Tuesday 27 February 2018

What Does the Gold "Spot" Price Actually Mean?

A spot price is the price that a commodity, such as gold, can be traded and delivered for right on the spot. If you wanted to purchase gold bullion now, then the spot price would be what you’re expected to pay if you bought it online right now. Spot prices are usually measured in single units (often grams or ounces, depending on the country that you are from). For example, if you’re in the United Kingdom, then the “spot price” of gold is referred to in grams. That would be the cost of performing the transaction and having it delivered to you right now. All spot prices are volatile and change depending on many different factors.

Spot prices contrast with futures contracts, which are determined using several factors such as the spot price, expected changes in the supply and demand of a commodity, and also the costs of transportation or storage. Futures contracts are a way for traders and producers to reduce the price risk associated with trading commodities and they can extend several years if needed.

Keep in mind that spot prices refer to the price which one could obtain gold including the transaction of the commodity itself and delivery. The fineness of gold sold by spot price must be at a certain quality.

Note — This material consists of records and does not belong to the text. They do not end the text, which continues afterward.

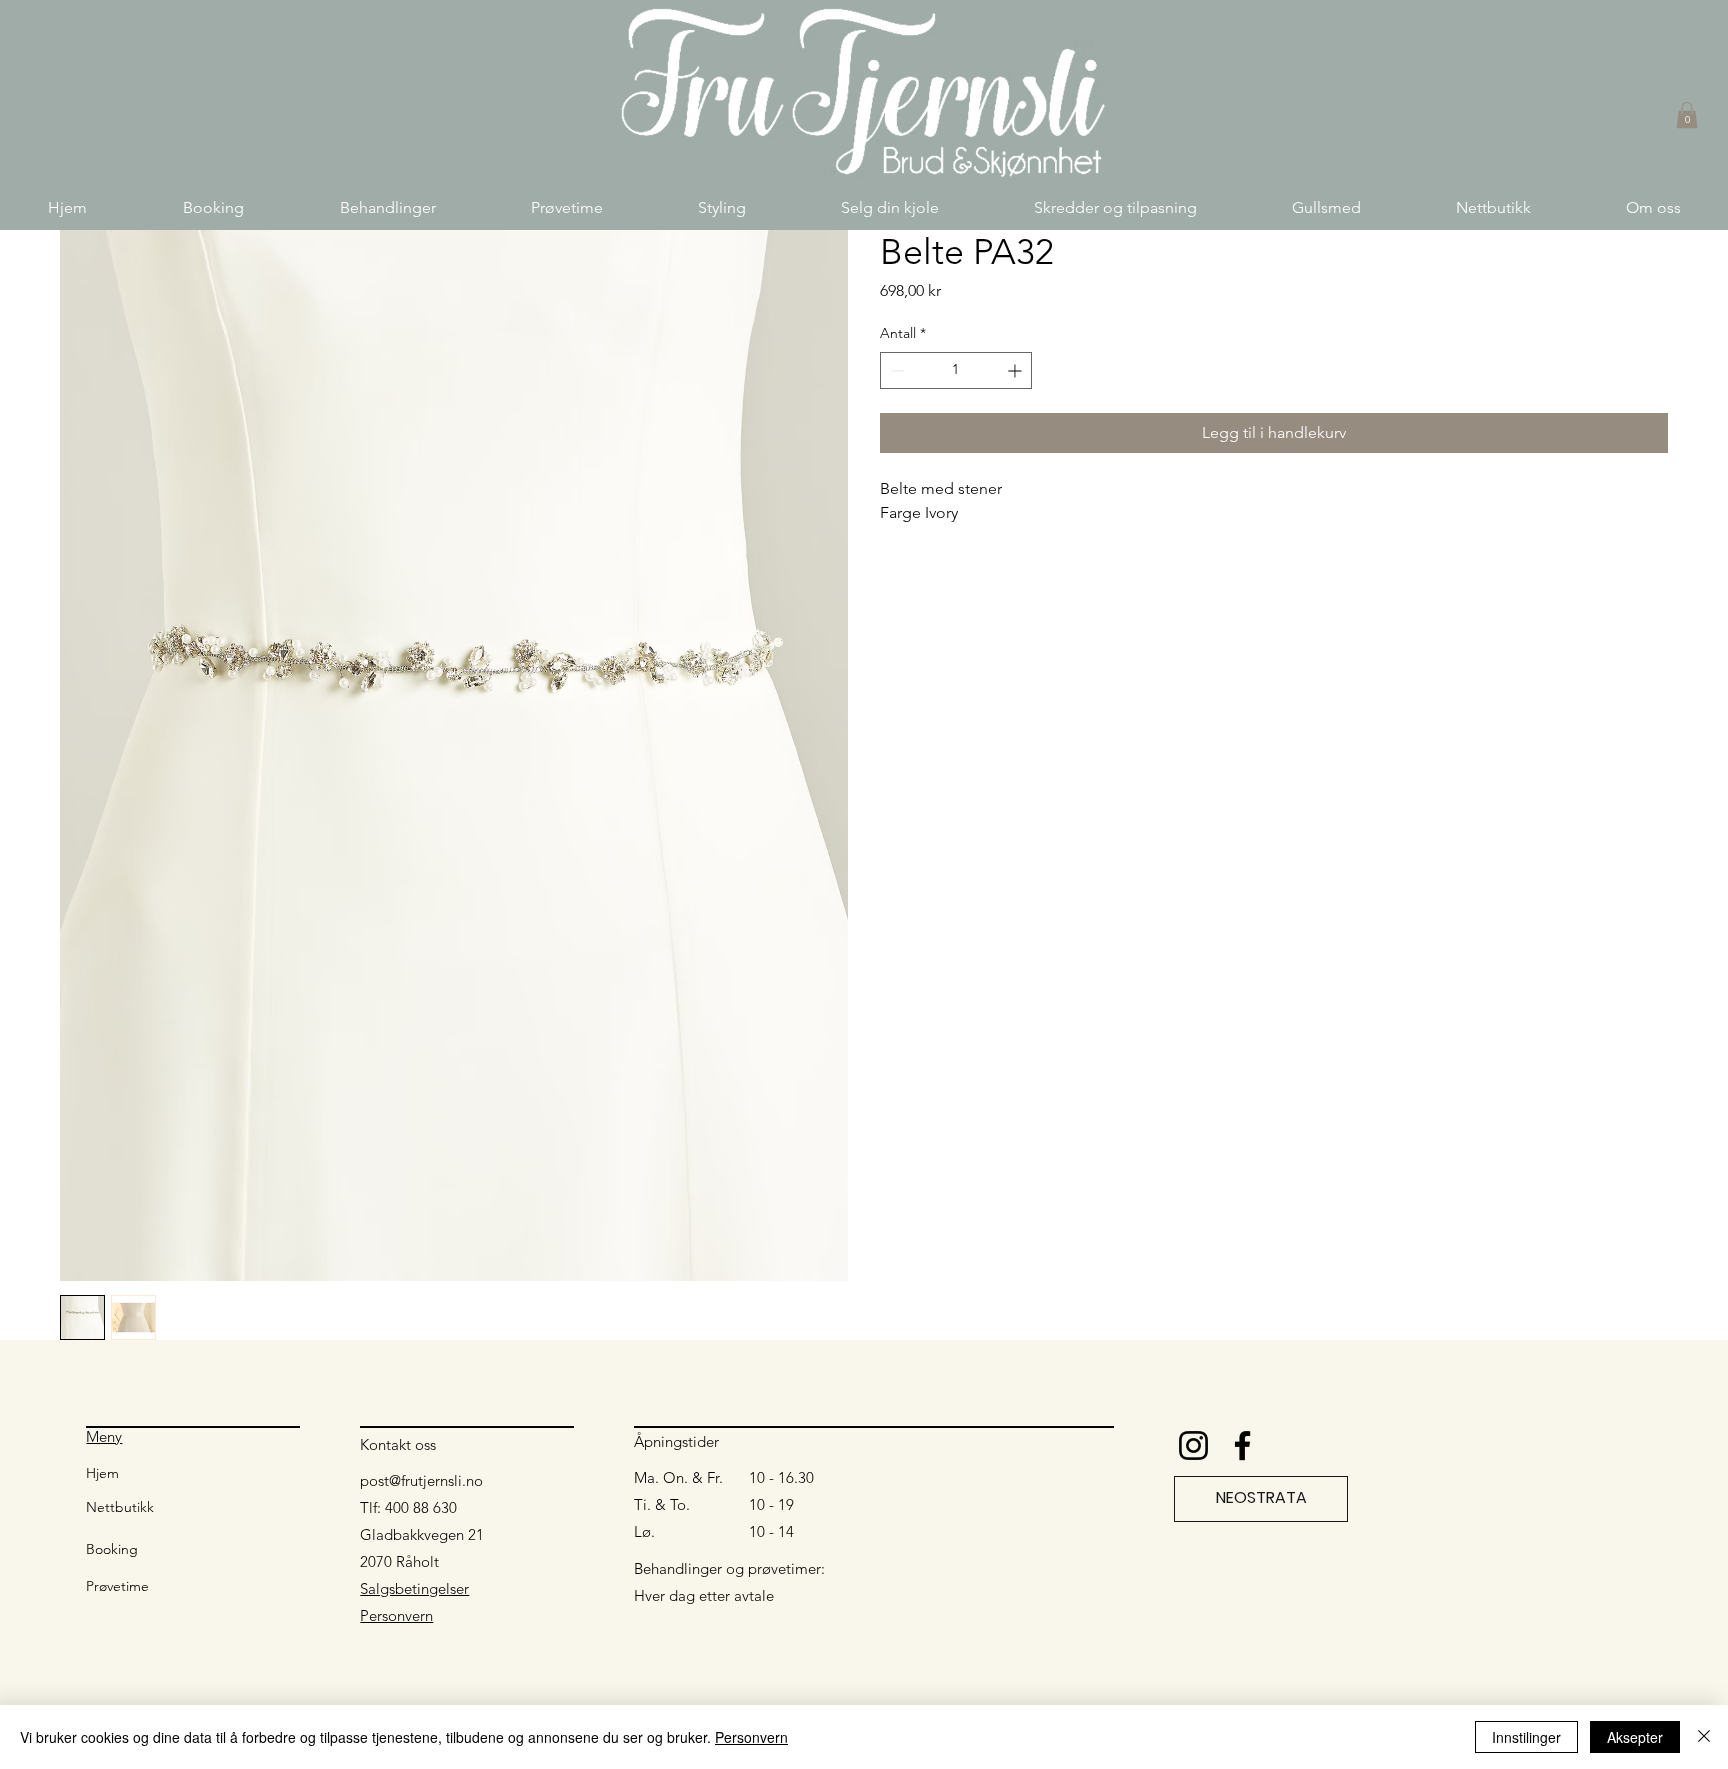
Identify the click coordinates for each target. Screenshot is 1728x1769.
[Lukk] (1704, 1737)
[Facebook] (1242, 1445)
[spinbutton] (956, 370)
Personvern (396, 1615)
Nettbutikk (120, 1507)
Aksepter (1635, 1737)
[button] (387, 207)
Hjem (102, 1473)
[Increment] (1016, 370)
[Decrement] (895, 370)
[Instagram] (1193, 1445)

How Is Spot Price Determined?

The spot price is often determined by a futures contract that extends to the current month. There’s often a lot of guesswork involved when dealing with spot price determination and there are many factors such as the trade volume and past statistics that can go into calculating how much the value of gold can change.

Commodities such as gold and silver are in a constant state of flux due to their markets. It occurs around the clock and the value of these commodities can vary greatly throughout the day. Whether it’s economic data, geopolitical news, events, reserve actions or even the actions of other companies, everything needs to be taken into consideration when it comes to determining the spot price.


If you’re considering investing in a precious metal such as gold, then it’s important to understand just how volatile spot prices can be and how they play a part in prices determined in futures contracts.